● Data provided
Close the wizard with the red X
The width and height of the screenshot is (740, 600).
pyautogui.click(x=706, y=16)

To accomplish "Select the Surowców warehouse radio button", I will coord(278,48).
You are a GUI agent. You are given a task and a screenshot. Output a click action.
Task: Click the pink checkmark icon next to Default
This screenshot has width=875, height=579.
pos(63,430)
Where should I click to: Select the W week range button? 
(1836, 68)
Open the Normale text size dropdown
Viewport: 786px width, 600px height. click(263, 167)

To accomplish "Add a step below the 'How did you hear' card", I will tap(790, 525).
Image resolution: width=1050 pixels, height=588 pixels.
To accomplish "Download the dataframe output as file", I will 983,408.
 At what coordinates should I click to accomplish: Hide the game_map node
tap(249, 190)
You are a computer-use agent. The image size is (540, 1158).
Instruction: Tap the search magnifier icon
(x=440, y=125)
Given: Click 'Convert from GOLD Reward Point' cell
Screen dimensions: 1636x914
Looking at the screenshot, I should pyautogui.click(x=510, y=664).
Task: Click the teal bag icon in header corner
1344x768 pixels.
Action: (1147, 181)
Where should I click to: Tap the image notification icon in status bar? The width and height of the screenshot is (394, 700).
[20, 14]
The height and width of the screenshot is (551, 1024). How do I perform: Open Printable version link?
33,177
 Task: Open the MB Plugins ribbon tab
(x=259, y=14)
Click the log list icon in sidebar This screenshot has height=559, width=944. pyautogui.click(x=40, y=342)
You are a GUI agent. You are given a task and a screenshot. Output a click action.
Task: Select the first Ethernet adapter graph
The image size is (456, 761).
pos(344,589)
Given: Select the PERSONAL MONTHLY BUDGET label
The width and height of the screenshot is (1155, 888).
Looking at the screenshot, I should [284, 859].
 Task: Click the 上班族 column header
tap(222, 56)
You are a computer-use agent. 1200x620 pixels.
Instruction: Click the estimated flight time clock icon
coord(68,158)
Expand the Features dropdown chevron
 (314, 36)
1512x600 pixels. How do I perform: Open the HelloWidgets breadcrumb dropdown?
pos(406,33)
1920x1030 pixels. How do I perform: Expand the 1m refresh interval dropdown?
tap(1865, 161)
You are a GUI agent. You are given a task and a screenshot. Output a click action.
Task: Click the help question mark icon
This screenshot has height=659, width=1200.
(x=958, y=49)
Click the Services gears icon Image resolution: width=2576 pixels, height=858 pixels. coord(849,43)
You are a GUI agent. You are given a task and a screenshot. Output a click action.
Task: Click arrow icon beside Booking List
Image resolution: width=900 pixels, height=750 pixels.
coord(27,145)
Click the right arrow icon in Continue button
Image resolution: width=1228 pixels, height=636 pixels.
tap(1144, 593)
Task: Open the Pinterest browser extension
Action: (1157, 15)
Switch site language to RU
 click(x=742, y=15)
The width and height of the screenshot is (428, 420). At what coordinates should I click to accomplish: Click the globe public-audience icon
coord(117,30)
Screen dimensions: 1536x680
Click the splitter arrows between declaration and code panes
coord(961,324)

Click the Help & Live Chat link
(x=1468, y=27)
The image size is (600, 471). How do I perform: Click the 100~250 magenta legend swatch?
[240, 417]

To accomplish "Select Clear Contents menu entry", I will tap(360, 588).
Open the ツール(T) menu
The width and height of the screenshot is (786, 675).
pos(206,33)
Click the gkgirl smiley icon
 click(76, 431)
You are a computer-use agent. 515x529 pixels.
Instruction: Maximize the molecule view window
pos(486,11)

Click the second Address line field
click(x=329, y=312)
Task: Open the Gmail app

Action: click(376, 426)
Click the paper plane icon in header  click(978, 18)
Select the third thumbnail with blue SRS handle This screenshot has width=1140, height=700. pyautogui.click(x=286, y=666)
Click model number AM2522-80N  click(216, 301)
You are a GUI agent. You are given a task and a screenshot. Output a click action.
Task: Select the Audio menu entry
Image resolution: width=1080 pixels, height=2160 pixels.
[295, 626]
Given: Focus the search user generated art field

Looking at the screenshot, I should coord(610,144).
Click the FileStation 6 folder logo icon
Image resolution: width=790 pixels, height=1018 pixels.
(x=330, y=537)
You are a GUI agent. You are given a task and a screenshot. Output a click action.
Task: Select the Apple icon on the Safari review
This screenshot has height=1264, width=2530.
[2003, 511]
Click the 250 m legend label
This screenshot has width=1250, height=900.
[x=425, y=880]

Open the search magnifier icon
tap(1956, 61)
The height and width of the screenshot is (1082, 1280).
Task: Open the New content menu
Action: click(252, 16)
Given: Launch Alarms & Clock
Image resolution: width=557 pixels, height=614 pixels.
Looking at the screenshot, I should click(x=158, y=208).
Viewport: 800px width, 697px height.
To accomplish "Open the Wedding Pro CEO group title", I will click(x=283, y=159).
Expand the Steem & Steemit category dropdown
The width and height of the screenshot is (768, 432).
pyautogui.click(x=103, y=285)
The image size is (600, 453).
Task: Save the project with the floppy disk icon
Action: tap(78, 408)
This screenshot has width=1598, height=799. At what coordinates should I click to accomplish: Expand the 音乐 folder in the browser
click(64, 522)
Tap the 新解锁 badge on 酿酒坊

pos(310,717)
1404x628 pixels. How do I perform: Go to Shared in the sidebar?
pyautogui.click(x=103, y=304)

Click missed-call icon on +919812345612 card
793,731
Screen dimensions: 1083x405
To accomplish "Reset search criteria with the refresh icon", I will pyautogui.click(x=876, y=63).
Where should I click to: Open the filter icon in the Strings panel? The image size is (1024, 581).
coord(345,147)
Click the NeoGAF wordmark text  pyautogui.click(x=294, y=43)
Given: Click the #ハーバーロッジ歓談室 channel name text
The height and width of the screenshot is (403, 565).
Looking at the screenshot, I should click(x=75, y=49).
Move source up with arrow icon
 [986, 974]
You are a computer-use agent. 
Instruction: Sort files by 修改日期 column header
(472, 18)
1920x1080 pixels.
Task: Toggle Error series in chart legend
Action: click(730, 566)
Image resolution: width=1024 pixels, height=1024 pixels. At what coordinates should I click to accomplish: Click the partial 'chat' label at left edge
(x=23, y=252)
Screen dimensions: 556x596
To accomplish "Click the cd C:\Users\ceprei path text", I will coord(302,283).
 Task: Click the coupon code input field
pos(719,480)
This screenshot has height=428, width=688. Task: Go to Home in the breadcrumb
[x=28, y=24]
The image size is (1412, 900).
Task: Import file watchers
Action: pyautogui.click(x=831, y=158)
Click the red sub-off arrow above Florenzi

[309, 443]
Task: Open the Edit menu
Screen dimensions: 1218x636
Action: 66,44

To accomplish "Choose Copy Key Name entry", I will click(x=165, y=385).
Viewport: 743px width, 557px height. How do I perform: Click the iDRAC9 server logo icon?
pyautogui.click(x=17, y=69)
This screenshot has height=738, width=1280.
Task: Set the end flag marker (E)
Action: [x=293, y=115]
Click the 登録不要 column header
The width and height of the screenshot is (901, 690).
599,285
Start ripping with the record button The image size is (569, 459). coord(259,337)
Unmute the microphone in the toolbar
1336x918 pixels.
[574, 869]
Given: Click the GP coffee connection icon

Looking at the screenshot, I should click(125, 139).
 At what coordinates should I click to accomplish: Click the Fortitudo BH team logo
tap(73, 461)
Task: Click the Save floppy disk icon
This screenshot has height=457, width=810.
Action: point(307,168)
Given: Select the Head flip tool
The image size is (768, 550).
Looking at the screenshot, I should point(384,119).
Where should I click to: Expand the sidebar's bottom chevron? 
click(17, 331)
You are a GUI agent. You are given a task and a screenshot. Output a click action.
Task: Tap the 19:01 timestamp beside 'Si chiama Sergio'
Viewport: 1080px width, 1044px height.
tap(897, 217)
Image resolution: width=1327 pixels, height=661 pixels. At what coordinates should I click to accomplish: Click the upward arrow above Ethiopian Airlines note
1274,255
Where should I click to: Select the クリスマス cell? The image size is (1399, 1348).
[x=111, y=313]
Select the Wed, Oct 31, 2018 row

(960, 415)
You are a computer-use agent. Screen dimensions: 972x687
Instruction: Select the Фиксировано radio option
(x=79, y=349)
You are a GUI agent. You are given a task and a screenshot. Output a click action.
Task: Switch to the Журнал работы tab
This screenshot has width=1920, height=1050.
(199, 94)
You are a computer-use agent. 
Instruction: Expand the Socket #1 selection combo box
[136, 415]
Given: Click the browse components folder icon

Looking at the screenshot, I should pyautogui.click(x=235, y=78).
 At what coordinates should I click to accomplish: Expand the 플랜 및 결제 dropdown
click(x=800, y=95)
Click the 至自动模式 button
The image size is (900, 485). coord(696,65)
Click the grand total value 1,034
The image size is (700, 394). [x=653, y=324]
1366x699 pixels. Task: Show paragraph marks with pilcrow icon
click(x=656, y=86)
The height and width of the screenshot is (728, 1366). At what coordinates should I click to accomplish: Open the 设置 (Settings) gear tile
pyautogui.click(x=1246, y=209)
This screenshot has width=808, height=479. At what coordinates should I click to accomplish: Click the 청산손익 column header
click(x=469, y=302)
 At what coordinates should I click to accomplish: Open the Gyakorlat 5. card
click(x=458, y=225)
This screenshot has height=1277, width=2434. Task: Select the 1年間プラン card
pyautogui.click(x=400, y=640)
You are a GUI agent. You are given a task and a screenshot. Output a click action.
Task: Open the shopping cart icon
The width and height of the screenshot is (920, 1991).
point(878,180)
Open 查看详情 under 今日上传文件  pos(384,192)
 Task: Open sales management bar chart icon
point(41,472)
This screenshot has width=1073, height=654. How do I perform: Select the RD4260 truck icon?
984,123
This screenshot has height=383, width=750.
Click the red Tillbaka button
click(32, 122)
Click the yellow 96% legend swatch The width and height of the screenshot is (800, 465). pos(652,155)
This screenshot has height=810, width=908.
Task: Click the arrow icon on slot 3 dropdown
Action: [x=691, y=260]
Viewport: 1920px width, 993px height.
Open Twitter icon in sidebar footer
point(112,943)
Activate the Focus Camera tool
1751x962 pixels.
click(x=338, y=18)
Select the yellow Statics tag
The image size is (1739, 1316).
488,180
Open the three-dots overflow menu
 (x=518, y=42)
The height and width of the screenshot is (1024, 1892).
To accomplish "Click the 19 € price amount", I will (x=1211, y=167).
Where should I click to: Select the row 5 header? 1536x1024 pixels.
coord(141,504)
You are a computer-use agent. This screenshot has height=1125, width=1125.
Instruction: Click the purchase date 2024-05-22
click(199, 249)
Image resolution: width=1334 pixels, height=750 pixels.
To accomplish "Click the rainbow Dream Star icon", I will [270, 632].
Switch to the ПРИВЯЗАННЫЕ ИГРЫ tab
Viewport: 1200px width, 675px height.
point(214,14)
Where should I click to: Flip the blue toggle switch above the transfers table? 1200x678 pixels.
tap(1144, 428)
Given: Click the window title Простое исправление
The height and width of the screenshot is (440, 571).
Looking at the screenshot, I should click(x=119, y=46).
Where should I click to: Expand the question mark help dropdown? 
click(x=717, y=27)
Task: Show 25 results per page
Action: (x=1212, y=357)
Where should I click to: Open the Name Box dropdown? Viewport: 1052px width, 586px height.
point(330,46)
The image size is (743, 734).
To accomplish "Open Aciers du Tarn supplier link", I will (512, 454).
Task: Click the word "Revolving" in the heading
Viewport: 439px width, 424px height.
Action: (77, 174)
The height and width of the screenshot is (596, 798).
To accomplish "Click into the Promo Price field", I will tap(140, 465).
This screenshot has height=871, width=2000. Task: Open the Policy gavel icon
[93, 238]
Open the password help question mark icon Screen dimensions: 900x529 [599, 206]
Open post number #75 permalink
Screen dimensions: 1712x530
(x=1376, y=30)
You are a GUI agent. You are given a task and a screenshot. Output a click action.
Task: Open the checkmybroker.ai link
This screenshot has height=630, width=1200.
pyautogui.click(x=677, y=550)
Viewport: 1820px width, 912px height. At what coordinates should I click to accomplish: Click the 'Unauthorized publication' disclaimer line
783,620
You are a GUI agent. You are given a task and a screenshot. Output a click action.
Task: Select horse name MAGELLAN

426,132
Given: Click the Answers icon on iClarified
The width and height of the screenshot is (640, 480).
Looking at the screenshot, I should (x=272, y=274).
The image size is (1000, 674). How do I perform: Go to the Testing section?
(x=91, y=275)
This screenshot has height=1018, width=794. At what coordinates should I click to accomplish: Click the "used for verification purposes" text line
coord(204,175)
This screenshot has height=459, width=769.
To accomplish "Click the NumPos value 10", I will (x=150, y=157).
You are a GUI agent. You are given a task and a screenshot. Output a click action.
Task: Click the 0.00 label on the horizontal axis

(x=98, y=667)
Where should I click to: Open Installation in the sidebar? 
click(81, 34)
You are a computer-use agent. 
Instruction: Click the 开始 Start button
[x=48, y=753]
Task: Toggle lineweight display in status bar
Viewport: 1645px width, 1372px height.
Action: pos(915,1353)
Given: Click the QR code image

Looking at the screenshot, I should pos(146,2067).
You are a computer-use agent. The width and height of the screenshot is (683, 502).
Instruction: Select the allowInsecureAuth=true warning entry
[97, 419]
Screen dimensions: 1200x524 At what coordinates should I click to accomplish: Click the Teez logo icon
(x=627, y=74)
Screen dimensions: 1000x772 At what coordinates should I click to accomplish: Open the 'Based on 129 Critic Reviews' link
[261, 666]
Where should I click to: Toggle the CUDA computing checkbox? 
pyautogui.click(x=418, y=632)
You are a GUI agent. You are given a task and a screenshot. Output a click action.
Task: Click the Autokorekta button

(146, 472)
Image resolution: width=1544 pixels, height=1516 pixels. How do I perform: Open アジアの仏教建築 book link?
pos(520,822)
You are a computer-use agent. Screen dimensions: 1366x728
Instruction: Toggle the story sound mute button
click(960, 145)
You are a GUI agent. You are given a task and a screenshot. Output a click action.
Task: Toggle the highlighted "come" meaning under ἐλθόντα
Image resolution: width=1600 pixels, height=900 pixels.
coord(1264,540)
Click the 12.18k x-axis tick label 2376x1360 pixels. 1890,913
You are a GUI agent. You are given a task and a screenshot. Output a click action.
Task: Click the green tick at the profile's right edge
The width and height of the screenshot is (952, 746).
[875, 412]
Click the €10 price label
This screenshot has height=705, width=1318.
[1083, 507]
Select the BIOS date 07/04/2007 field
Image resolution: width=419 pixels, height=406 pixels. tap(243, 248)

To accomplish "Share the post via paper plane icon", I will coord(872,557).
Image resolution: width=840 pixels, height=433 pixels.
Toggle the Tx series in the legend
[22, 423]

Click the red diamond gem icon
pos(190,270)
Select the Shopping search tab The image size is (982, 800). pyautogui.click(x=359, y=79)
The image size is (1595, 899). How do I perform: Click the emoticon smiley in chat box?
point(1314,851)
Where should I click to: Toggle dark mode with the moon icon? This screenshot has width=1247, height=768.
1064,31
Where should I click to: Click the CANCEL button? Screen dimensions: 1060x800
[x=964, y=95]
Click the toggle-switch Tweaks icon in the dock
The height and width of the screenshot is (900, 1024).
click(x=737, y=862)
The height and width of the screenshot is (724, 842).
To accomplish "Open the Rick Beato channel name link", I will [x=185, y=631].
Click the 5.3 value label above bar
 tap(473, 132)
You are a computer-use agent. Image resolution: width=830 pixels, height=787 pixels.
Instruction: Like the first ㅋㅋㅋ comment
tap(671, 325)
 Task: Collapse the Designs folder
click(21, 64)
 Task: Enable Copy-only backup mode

● Work required
Count how many lines in the data above include the string "right", and write only that number.

● Response to the exercise
2